[Your objective] Print the lines of the data, starting with the first, up to and including the line where "Task: Open the photo" appears.

[Dataset entries]
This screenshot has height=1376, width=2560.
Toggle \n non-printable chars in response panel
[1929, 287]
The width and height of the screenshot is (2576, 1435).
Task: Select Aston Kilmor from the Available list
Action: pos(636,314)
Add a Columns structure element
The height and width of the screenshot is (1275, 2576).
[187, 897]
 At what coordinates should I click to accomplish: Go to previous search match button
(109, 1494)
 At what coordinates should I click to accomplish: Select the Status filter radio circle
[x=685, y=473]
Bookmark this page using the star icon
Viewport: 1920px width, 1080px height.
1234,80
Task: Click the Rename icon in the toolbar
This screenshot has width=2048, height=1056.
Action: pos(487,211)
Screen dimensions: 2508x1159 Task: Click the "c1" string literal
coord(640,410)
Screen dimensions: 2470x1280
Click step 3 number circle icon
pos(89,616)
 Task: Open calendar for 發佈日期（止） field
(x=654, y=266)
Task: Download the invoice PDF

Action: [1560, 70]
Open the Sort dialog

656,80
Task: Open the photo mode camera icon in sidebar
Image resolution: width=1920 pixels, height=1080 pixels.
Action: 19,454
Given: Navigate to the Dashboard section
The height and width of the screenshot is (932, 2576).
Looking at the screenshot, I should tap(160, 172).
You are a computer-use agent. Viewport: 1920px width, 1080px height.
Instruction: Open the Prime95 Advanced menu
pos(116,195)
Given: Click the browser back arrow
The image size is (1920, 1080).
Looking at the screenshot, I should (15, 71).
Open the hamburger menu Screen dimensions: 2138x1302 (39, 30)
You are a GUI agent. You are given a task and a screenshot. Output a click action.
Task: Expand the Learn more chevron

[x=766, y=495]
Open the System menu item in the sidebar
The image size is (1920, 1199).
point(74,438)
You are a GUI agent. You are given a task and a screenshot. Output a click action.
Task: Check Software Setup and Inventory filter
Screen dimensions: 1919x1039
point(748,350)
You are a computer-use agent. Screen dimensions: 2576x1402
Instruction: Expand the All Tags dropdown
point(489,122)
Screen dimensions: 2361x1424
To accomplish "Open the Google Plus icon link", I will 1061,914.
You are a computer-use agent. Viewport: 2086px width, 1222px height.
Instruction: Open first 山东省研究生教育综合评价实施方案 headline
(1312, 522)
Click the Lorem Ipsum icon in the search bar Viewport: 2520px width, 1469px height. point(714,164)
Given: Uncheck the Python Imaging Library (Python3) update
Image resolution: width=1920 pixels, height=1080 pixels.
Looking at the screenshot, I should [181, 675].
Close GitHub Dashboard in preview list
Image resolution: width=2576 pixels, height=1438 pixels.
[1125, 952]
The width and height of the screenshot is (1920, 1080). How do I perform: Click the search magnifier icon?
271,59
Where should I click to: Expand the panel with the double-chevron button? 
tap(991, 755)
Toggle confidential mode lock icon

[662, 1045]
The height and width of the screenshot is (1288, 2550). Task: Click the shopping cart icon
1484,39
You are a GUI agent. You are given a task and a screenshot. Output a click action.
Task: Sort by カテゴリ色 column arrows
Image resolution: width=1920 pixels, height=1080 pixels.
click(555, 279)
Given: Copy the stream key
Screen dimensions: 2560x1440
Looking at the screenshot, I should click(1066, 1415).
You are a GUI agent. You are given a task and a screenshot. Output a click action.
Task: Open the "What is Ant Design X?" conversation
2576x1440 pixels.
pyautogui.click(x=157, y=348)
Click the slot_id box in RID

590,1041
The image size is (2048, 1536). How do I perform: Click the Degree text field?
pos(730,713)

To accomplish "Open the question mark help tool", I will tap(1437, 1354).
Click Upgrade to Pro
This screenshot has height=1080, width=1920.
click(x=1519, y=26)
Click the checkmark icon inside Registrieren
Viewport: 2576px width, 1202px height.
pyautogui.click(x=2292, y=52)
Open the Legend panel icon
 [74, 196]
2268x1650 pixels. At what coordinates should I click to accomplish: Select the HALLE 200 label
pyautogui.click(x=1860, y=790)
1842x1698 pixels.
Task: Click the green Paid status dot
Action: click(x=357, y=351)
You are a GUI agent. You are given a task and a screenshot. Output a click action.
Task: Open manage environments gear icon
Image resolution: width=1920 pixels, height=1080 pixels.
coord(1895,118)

[Result for this task]
This screenshot has height=1376, width=2560.
Toggle \n non-printable chars in response panel
[1929, 287]
The width and height of the screenshot is (2576, 1435).
Task: Select Aston Kilmor from the Available list
Action: pos(636,314)
Add a Columns structure element
The height and width of the screenshot is (1275, 2576).
[187, 897]
 At what coordinates should I click to accomplish: Go to previous search match button
(109, 1494)
 At what coordinates should I click to accomplish: Select the Status filter radio circle
[x=685, y=473]
Bookmark this page using the star icon
Viewport: 1920px width, 1080px height.
1234,80
Task: Click the Rename icon in the toolbar
This screenshot has width=2048, height=1056.
Action: pos(487,211)
Screen dimensions: 2508x1159 Task: Click the "c1" string literal
coord(640,410)
Screen dimensions: 2470x1280
Click step 3 number circle icon
pos(89,616)
 Task: Open calendar for 發佈日期（止） field
(x=654, y=266)
Task: Download the invoice PDF

Action: [1560, 70]
Open the Sort dialog

656,80
Task: Open the photo mode camera icon in sidebar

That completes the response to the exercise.